細胞は何で動いているの?
空腹になれば力を出せない。これはヒトも細胞も同じ。300種類以上の機能をもった組織に成長する60兆個の細胞を、毎日動かしている発電所はどこにあるのでしょうか。ひとつの大きさが0.006㎜ほどの細胞の中には遺伝子にたずさわる核のほかに、ミトコンドリアという小器官がいます。その数、細胞一個につき数百から数千もあるといわれ、ここが細胞を動かすエネルギーの源になります(他にも色々な小器官があります)。
モウレツ社員のように働くミトコンドリア!
食事から摂取した糖を、呼吸でとり入れた酸素を使ってエネルギーに変換し生産するミトコンドリアは、細胞の中の働き者です。ところがこの過程で、とり入れた酸素の2%が、強い酸化力を持つ活性酸素に変わってしまうのです。エネルギー代謝するときの燃えカス(不完全燃焼)の酸素が代表的な活性酸素(O-2)で、細胞の酸化(イコール老化)を招きます。ミトコンドリアには、この活性酸素を取り除く抗酸化酵素SODが備わっています。ミトコンドリアの活性力が強く数も多ければ、燃えカス酸素ができにくくなり、老化しにくい体になるということです。ミトコンドリアは、エネルギーを生み出し、SOD酵素を作るなど、スタミナと若さのカギを握る働き者です。

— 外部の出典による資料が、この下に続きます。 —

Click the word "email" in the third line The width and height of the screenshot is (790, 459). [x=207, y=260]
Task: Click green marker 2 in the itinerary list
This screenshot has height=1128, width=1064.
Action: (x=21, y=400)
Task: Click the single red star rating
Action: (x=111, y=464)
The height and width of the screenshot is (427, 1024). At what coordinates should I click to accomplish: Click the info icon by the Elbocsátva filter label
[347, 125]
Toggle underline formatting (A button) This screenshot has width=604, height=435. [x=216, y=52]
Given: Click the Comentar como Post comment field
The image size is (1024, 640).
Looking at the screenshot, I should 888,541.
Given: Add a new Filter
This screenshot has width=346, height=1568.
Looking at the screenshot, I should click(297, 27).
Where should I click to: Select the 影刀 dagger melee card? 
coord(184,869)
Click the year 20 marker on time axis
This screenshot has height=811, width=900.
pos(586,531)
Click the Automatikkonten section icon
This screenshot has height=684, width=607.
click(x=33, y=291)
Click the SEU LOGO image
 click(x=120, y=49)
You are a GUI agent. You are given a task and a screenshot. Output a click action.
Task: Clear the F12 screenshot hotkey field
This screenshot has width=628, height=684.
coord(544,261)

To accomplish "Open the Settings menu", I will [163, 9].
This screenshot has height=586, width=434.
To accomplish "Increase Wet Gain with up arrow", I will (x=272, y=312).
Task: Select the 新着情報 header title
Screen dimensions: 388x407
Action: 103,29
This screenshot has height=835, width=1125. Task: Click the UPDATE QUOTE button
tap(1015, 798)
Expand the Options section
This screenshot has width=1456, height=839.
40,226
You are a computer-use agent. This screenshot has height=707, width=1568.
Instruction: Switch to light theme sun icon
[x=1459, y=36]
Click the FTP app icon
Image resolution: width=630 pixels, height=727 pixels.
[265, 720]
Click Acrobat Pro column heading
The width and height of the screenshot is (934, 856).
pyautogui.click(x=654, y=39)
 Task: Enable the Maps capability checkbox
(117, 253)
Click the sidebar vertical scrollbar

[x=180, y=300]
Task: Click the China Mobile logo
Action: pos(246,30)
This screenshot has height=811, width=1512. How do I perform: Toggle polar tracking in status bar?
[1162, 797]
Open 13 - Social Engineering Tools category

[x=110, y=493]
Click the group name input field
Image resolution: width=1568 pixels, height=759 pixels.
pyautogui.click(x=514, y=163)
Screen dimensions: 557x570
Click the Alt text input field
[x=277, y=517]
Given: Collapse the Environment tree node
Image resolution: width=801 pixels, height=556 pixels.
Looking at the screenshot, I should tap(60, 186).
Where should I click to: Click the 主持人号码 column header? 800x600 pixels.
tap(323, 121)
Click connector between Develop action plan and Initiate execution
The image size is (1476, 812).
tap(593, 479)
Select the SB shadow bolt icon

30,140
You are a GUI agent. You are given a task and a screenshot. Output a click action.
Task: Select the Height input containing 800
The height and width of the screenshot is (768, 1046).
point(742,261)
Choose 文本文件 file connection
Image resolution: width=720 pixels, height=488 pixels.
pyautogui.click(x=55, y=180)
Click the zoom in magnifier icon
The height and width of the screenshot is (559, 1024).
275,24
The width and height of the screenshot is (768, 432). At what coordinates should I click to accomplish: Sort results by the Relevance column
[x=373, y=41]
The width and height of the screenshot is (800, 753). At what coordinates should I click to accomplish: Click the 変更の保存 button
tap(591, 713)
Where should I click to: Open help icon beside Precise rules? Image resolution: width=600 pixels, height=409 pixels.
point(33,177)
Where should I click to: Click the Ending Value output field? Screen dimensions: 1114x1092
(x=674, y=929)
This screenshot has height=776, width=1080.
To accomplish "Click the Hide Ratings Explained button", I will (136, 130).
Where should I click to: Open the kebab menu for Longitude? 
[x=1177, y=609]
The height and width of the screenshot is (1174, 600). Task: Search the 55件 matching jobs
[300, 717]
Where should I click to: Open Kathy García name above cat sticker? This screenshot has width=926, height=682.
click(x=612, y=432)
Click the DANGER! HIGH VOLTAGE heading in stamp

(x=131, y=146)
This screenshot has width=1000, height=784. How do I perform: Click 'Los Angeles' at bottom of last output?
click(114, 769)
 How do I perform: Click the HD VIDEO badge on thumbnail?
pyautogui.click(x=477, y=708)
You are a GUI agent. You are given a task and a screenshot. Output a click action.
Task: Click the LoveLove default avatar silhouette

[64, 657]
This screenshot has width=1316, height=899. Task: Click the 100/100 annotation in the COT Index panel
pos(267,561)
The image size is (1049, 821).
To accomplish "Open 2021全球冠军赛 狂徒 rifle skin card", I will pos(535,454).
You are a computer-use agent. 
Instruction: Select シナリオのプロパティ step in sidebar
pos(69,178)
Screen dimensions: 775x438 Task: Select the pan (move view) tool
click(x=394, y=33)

体に備わったSODだけでは、増えた活性酸素を退治することはできない
ヒトの免疫細胞の中にもミトコンドリアがあり、SOD酵素も備わっています。免疫細胞の中では、菌やウイルスを退治するために殺菌作用の強い活性酸素を作り出して、体を守っていますが、必要以上に増えた活性酸素は、その酸化力の強さであらゆる病気の原因になります。活性酸素を取り除いてくれるSOD酵素は残念なことに、20歳代をピークに40歳代頃から急激にその力が低下します。ミトコンドリアの中のSODも同じように活性力を失っていくので、生活習慣病と言われるような病気にかかる可能性が高まります。糖分を燃やしてエネルギーを作った燃えカスは酸化力が強くて細胞を錆びさせ、生活習慣病を誘発します。大気汚染、化学物質、紫外線、放射線、食生活の乱れ、ストレス社会など活性酸素が増えることばかり多い生活環境で、私たちは生きていかなければならないのです。
人間以外の生物は環境に対応しながら生きている
自然界ではそれぞれの生物がバランスを守っています。動物はある生息環境のなかで、個体数が増えすぎると、自然にブレーキがかかったり、植物は自らの力で増えすぎた活性酸素を除去することができます。ところがヒトは、自ら引き起こした暮らしをとりまく環境の変化や、体内のバランスをとることが大変困難なのです。たとえばカラダの中で増えすぎた活性酸素を除去するために、体の外から優れた抗酸化食品を摂ってあげることで、バランスをとる必要があるのです。